> What the task asks: Repeat every line of the listing below exactly, minus the pictures.

+---+

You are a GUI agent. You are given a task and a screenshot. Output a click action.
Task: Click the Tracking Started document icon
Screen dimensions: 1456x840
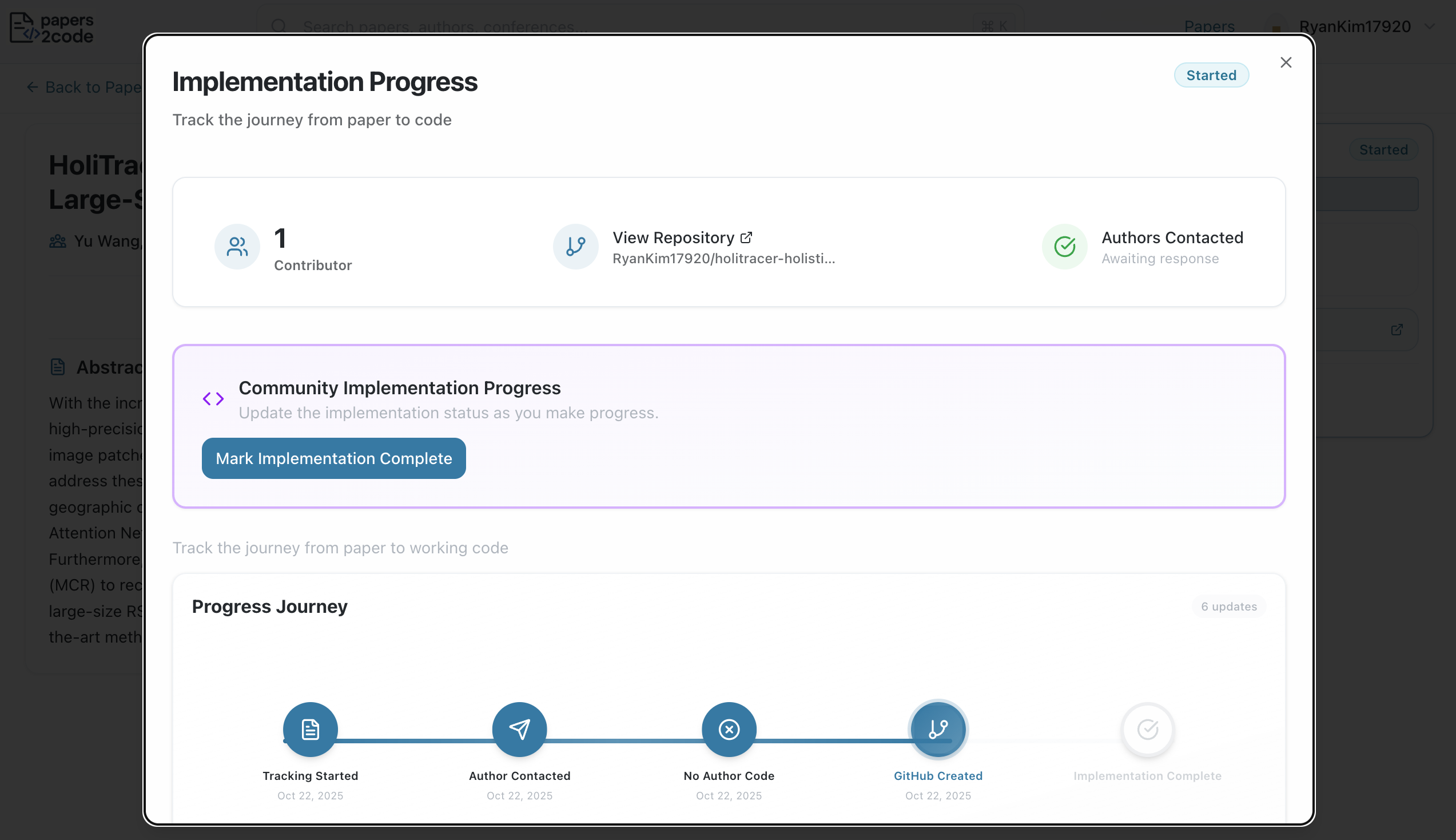coord(310,729)
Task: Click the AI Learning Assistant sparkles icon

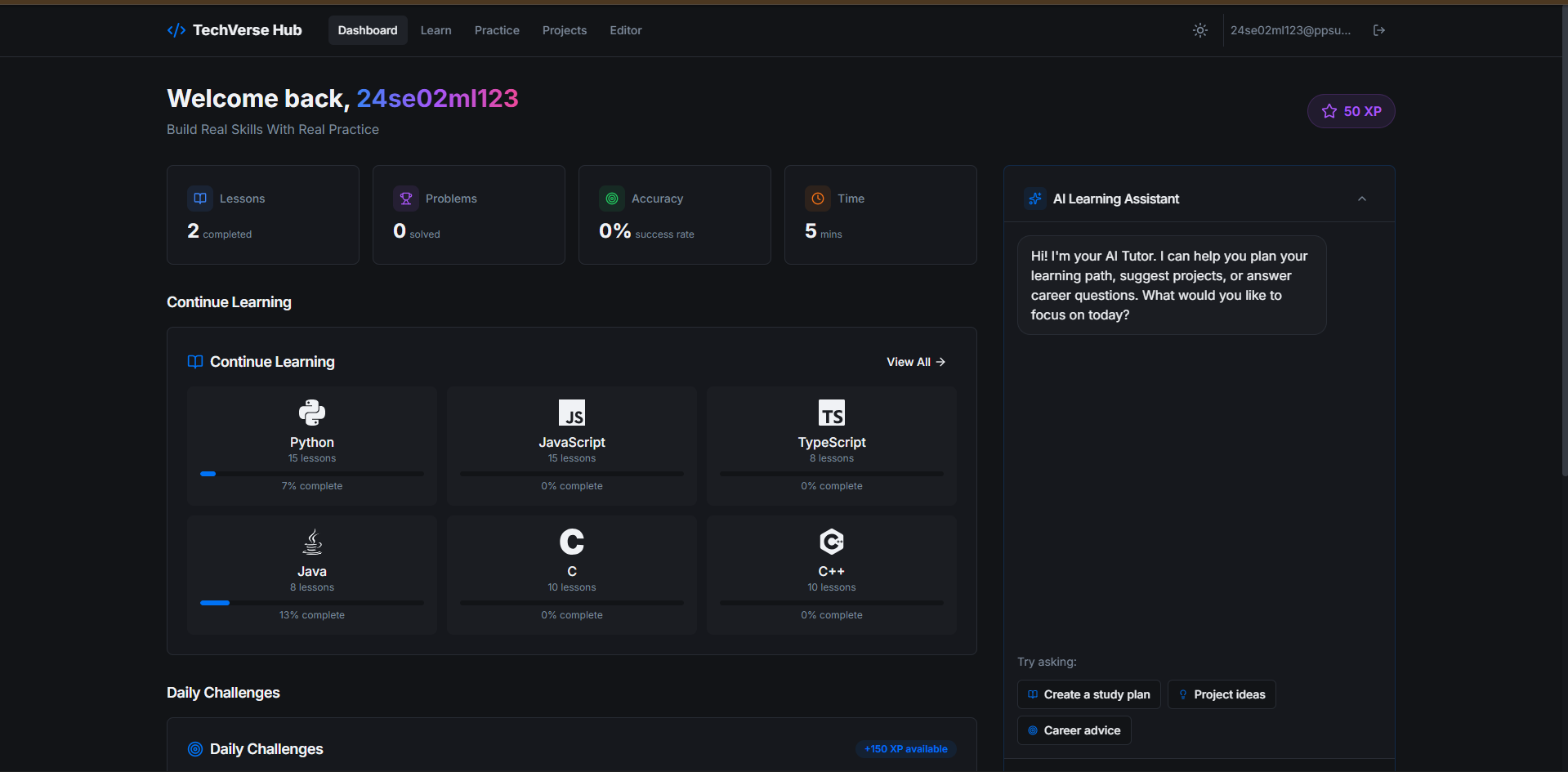Action: (1034, 198)
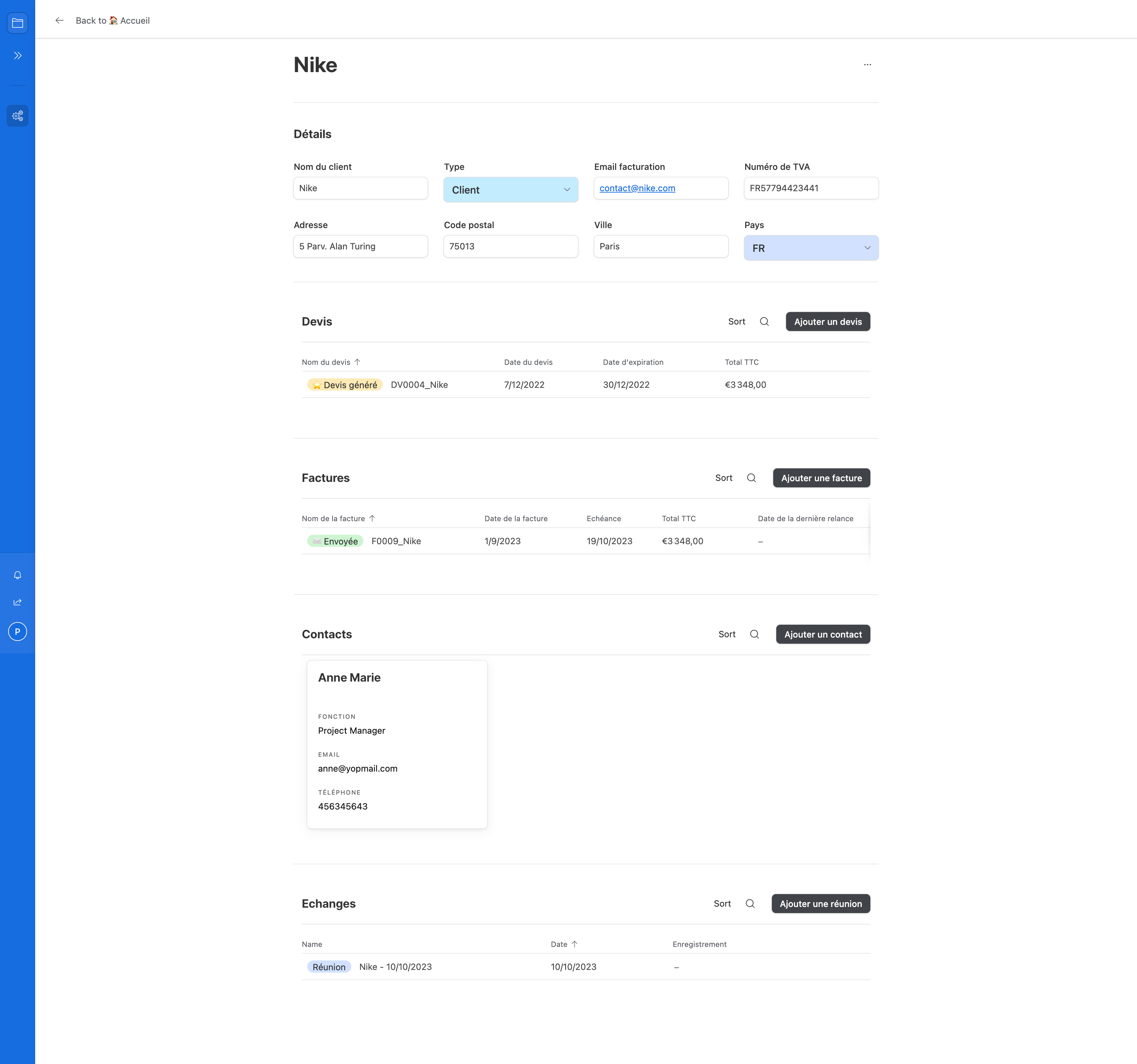1137x1064 pixels.
Task: Open the P profile avatar
Action: click(18, 631)
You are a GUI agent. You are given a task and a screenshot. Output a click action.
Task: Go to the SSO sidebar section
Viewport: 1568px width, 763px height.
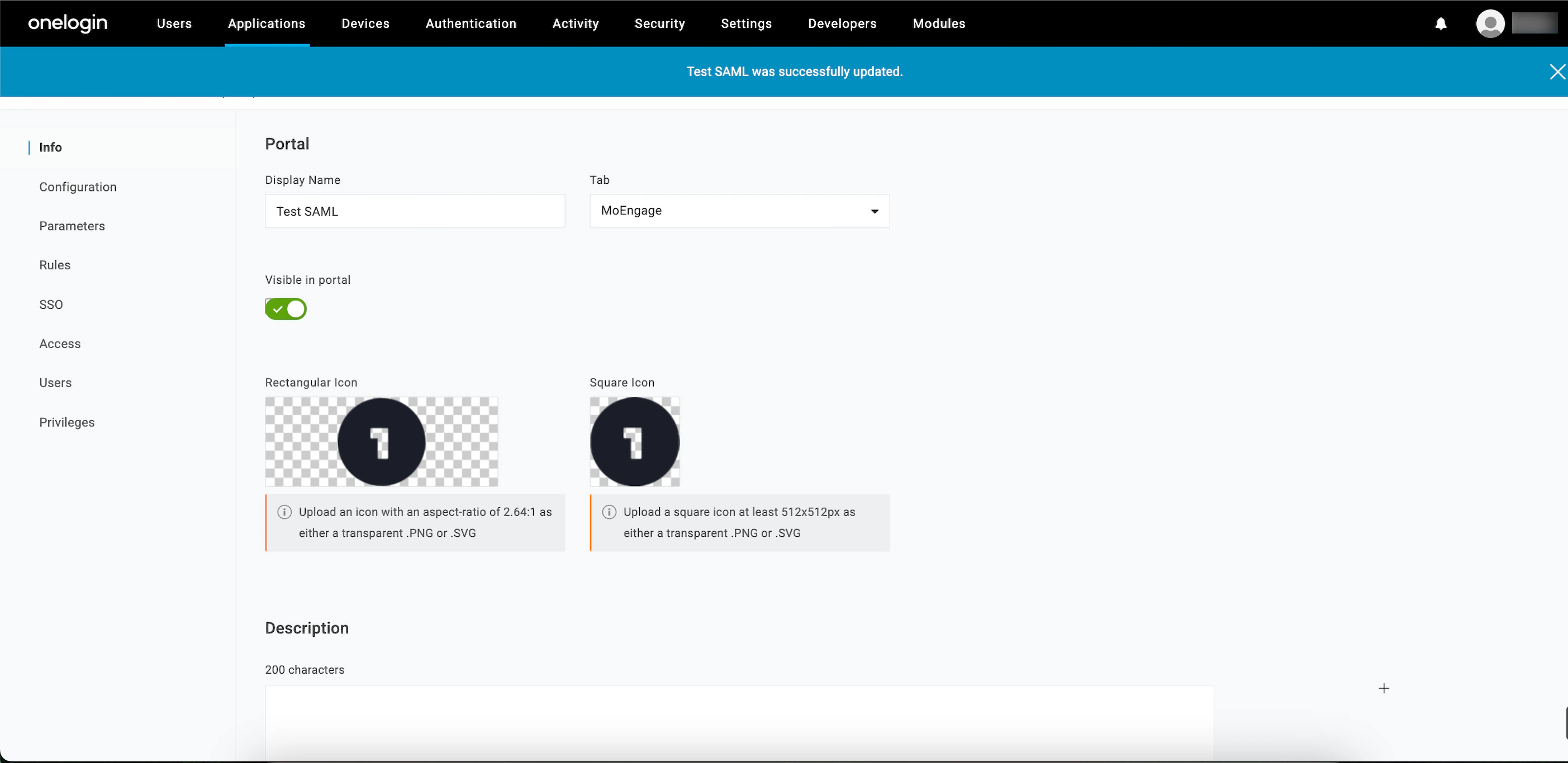(51, 304)
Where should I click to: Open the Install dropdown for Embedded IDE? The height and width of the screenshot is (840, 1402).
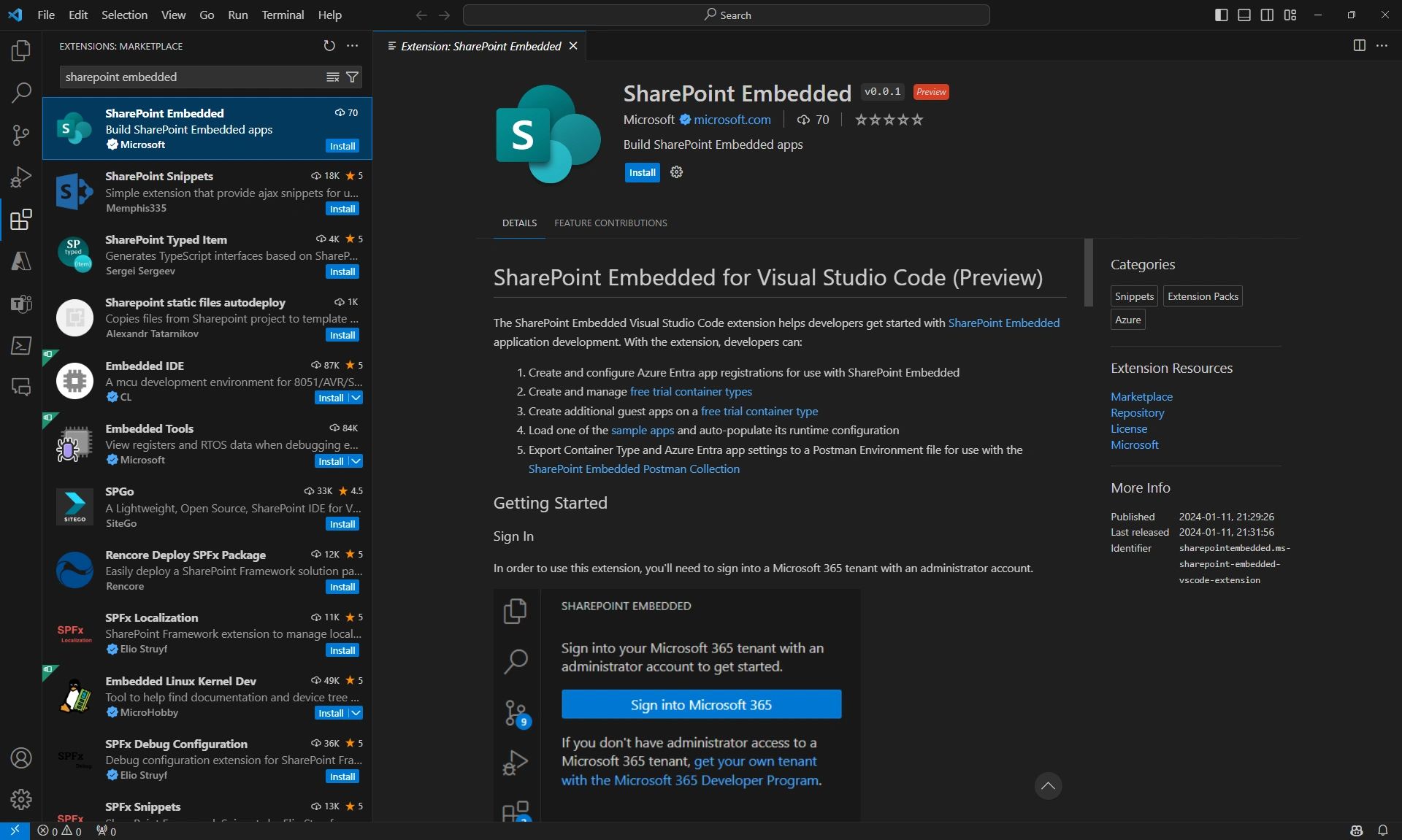(356, 398)
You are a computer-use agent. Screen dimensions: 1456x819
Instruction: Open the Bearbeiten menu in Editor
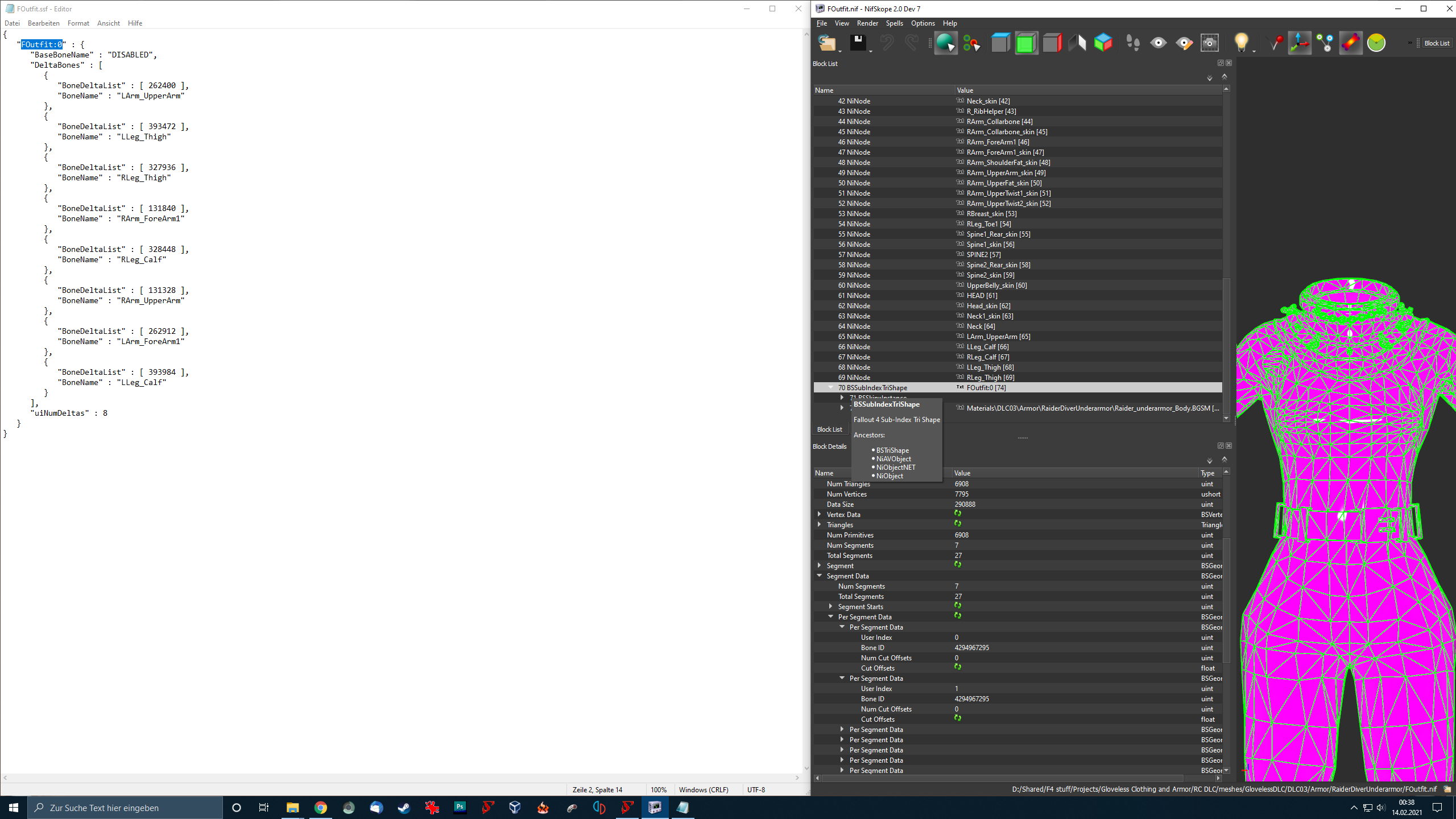point(43,23)
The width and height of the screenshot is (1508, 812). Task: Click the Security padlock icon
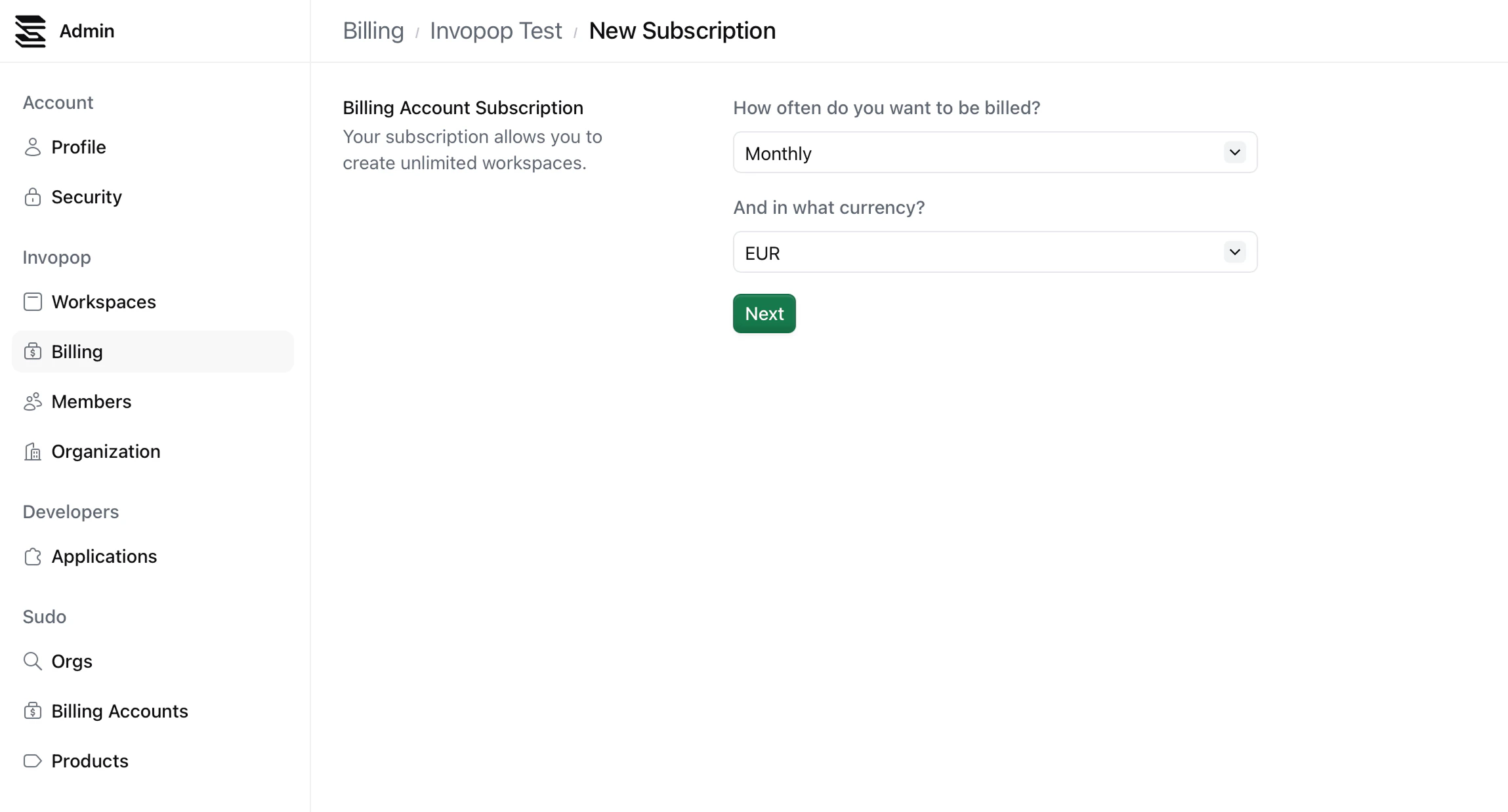tap(32, 197)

+---+

> Task answer:
You are a GUI agent. You are given a task and a screenshot. Output a click action.
Task: Click the Tracking Started document icon
Screen dimensions: 1456x840
coord(310,729)
Task: Click the AI Learning Assistant sparkles icon

Action: (1034, 198)
1137x1064 pixels.
Task: Open the P profile avatar
Action: click(18, 631)
You are a GUI agent. You are given a task and a screenshot. Output a click action.
Task: Go to the SSO sidebar section
Viewport: 1568px width, 763px height.
(51, 304)
Where should I click to: Open the Install dropdown for Embedded IDE? The height and width of the screenshot is (840, 1402).
(356, 398)
You are a computer-use agent. Screen dimensions: 1456x819
Instruction: Open the Bearbeiten menu in Editor
point(43,23)
The width and height of the screenshot is (1508, 812). Task: Click the Security padlock icon
tap(32, 197)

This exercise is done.